'Remembrance: The Sikh Story' narrated the sacrifices of the Sikh Khalsa Panth for the Sovereignty of Great Britain, and Europe by around 83, 000 lives of Singhs, and another 120, 000 Singhs who were wounded. It was a great program, and I really enjoyed it. It touched on some areas that I feel we need to reflect upon as a Qaum. On the whole the program was brilliantly made.'John' Deol and 'Tommy' Nagra have done a wonderful job.
Our nation is and was made of Saint-Soldiers and has always given lives for the truth and justice. I reluctantly ask the question, is that what the modern wars are about? Is Sadam Hussein's regime now on the shores of Britain? World war 1 and 2 were against a facist regime, that was attacking and colonialising other nations. This is clearly not the case now. As Sikhs is it Dharamic for us to get involved in wars that are clearly about oil? We believe in Dharam Yudh, not invasion. Sikhs have rarely attacked first, but defended themselves. Is taking out political regimes a part of our identity?
My second reflection is that the British colonial regime banned the Sri Sahib in Punjab, the colour blue, all symbols of the Khalsa, and disarmed the population. While at the same time, reinforcing the warrior ideal in the British regiments. Let us not lie to ourselves, the Sikh Panth suffered tremendously under colonialism. Jalliawala Bagh is just one example of this, which was only touched upon in the documentry. The Sikh identity was attacked via the meddling in Panthic affairs by the British administration of Punjab. Many Sikhs died in the Anglo-Sikhs wars, and many great Sikhs died in British prisons in Rangoon and other places. Our Royal King was brought to the UK and converted to Christianity and our Queen Mother Maharani Jindan Kaur died in exile from her homeland.
Many people are also unware that after the first Anglo-Sikh war 1845-46, the Nihang Singh priests at the Akal Takht sahib were killed in cold blood, by the British armies. This is supported by news articles. See the paragraph 'The Akalis Tower, Umritzir'.
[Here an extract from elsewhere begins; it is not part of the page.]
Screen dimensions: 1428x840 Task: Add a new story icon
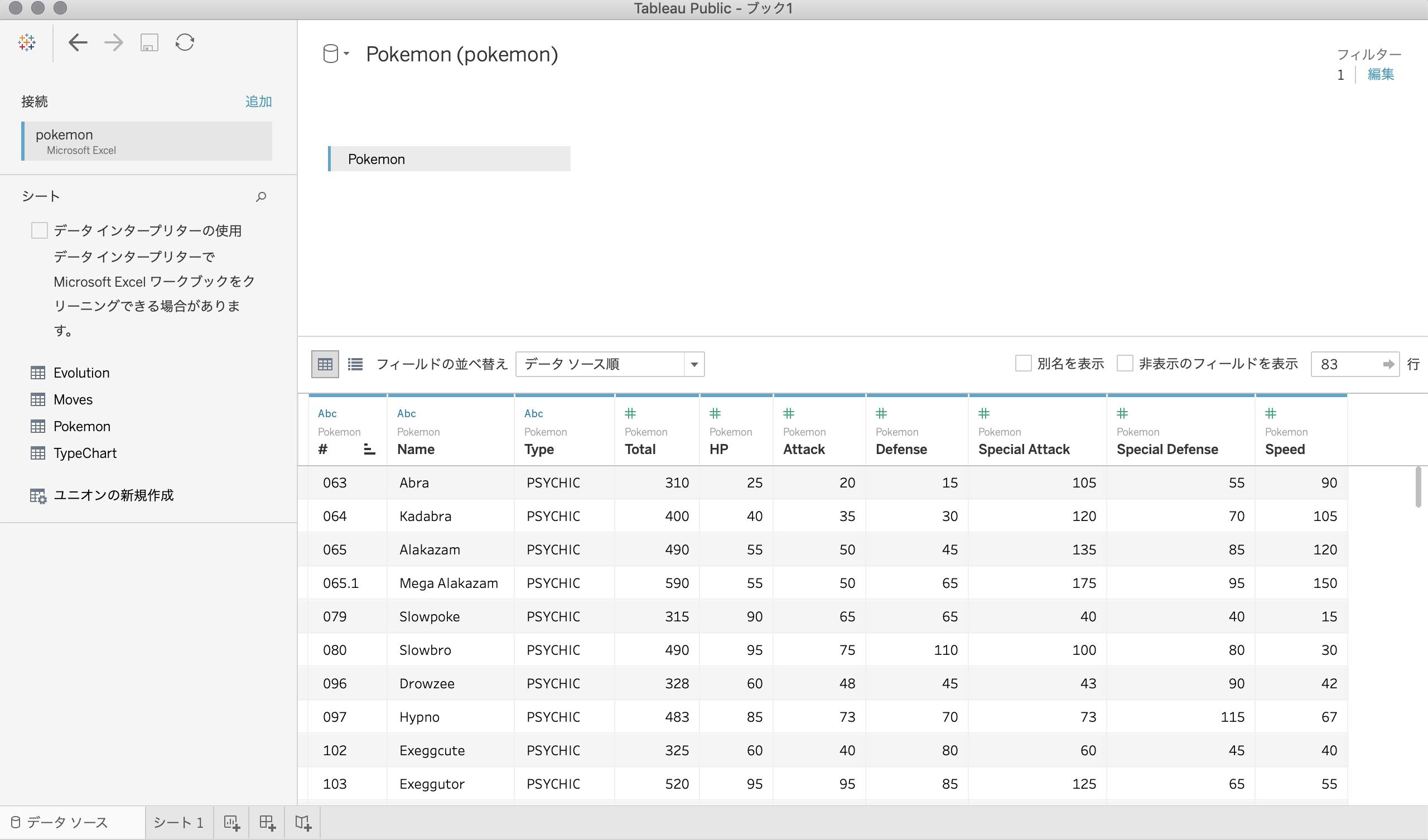tap(303, 822)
The events of 1984 has scared the Panth with a deep rooted pain of the terrible attrocities the Government of India commited against the Sikh nation. Each year we remember the attack with tears in our eyes. How do we feel living in country that did exactly the same when it invaded the Punjab? Personally, it makes me feel a little uncomfortable.
If the British respected our Qaum, why was our country split into two? Even after we gave our lives. Look at the millions who died in the partition, while the colonialists sat back and watched - 1 million people died. Sikhs lost their most sacred shrines.
Still I am proud of being a British citizen and appreciate the positive aspects of this society, like multi-culturalism, etc. However we cannot lie, this country has the blood of literally millions of people on its hands. We as Sikhs need to exert our influence and should encourage the government of Great Britain to develop a real sense of fairness, justice and Dharam, rather than carry out illegal wars, based on 'WMD.' Did the Sikhs give a press release when the war started in Iraq? While Guru Nanak's protest to Babbar are still in Adi Guru Granth Sahib ji.
My other reflections are actually about the program, firstly it wasn't long enough, or should have been over two parts. With more time they could have narrated a battle sequence just to show how brave the Singhs were, who gave their lives for this country, in order to defeat the fascists. The other point was there was only one expert on the Anglo-Sikh wars, Amarpal Singh Sidhu.
These are just a few of my reflections, no offence meant to anybody.